TASK GOAL :: Rewrite the data from its first line through the line holding "pyautogui.click(x=175, y=339)", both included, as a Markdown table with the columns Row and Line. Leave out any blank lines.

— start of DATA TO USE —

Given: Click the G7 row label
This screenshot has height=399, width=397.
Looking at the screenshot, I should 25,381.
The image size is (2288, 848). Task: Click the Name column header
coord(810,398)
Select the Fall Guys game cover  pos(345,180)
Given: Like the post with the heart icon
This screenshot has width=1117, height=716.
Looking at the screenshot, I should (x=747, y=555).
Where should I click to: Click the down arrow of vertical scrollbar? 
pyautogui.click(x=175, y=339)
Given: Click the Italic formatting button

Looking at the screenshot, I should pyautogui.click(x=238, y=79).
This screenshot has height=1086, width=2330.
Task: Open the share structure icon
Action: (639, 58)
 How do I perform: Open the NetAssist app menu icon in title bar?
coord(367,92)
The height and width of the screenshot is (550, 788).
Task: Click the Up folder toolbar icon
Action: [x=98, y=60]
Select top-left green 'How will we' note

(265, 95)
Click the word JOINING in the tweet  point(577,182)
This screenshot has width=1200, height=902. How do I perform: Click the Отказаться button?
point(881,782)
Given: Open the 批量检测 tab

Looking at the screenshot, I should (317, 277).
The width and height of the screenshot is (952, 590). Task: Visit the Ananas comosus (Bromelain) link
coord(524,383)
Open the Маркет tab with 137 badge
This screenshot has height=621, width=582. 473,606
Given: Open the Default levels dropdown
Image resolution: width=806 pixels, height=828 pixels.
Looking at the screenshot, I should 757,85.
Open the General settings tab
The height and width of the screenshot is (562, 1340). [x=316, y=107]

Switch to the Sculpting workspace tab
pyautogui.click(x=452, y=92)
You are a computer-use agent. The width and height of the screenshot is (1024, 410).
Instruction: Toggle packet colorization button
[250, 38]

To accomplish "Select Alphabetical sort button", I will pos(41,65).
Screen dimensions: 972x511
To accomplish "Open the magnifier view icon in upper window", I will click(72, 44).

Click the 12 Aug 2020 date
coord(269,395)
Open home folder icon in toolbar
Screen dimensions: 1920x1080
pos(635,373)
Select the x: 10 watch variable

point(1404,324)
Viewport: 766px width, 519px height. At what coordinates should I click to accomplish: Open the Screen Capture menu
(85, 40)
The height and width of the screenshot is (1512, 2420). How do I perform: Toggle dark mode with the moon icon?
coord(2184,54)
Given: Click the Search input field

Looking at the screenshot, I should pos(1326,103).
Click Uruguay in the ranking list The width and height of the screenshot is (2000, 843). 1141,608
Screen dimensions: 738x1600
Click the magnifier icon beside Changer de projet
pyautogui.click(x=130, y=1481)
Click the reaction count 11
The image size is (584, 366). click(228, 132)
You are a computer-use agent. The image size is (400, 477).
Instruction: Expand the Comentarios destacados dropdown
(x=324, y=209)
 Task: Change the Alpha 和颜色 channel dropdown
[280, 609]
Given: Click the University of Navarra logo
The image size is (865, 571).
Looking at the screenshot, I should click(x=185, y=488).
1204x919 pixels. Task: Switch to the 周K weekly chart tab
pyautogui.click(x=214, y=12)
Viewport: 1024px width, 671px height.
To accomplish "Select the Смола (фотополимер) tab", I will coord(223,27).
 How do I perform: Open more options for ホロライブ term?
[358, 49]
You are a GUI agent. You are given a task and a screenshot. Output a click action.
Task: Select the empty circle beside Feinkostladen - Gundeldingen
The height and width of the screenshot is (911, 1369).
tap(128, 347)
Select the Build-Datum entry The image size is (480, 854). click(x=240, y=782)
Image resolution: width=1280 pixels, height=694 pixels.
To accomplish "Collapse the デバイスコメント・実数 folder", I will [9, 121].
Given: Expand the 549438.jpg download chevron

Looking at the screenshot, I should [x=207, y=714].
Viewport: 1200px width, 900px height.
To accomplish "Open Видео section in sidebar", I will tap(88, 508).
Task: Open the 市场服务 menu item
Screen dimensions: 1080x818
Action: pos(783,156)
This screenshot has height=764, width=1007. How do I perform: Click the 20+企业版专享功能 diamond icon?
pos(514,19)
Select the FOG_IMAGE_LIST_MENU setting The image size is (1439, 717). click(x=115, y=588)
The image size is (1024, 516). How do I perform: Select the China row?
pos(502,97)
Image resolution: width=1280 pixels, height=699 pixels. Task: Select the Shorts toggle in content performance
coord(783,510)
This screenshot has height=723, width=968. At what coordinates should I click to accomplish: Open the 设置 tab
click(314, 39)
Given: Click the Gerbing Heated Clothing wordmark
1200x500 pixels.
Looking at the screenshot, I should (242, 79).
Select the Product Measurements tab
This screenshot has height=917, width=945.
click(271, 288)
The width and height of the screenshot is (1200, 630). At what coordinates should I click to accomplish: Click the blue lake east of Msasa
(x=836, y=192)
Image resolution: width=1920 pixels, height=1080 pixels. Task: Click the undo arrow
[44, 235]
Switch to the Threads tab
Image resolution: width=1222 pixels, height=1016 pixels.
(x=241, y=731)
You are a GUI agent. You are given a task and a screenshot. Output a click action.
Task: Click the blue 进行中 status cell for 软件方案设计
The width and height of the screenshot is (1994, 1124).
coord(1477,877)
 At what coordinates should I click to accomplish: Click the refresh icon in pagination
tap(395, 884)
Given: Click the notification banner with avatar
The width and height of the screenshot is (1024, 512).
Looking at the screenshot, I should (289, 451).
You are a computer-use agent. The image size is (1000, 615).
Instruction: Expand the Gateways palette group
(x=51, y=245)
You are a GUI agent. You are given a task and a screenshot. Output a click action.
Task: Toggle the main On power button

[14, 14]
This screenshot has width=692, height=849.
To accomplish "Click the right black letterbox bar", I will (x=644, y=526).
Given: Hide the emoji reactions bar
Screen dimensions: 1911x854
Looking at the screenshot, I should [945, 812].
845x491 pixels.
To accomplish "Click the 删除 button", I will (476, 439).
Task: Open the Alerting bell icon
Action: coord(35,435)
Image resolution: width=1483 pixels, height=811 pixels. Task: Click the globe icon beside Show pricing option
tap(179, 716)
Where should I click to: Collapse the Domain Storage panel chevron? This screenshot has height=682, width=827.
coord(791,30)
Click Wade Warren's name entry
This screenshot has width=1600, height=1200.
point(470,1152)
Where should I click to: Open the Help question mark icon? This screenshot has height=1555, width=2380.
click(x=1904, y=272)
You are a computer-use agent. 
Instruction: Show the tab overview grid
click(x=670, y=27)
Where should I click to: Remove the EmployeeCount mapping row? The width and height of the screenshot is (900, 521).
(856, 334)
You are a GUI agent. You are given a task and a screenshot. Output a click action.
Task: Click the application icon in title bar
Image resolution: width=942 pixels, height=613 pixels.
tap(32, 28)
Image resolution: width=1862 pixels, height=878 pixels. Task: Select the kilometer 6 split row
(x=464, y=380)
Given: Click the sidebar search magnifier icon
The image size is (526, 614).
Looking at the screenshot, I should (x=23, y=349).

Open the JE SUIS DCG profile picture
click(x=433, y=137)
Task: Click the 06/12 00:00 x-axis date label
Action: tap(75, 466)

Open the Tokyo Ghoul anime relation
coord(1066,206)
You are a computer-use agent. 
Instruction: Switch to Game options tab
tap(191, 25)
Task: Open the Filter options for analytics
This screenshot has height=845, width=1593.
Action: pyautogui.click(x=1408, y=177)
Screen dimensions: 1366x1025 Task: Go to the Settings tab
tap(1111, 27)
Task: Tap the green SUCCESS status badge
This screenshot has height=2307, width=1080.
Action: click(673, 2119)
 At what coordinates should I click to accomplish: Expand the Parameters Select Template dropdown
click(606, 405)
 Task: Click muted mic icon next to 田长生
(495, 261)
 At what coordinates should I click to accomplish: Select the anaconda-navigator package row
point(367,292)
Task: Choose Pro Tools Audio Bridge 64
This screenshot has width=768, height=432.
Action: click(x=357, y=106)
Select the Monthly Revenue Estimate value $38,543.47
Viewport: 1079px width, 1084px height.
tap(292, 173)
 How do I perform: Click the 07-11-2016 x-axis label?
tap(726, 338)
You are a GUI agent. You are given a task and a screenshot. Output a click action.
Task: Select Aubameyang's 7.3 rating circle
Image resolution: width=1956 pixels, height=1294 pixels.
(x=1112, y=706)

— end of DATA TO USE —

COMPLETE ANSWER ::
| Row | Line |
|---|---|
| 1 | Given: Click the G7 row label |
| 2 | This screenshot has height=399, width=397. |
| 3 | Looking at the screenshot, I should 25,381. |
| 4 | The image size is (2288, 848). Task: Click the Name column header |
| 5 | coord(810,398) |
| 6 | Select the Fall Guys game cover  pos(345,180) |
| 7 | Given: Like the post with the heart icon |
| 8 | This screenshot has width=1117, height=716. |
| 9 | Looking at the screenshot, I should (x=747, y=555). |
| 10 | Where should I click to: Click the down arrow of vertical scrollbar?  |
| 11 | pyautogui.click(x=175, y=339) |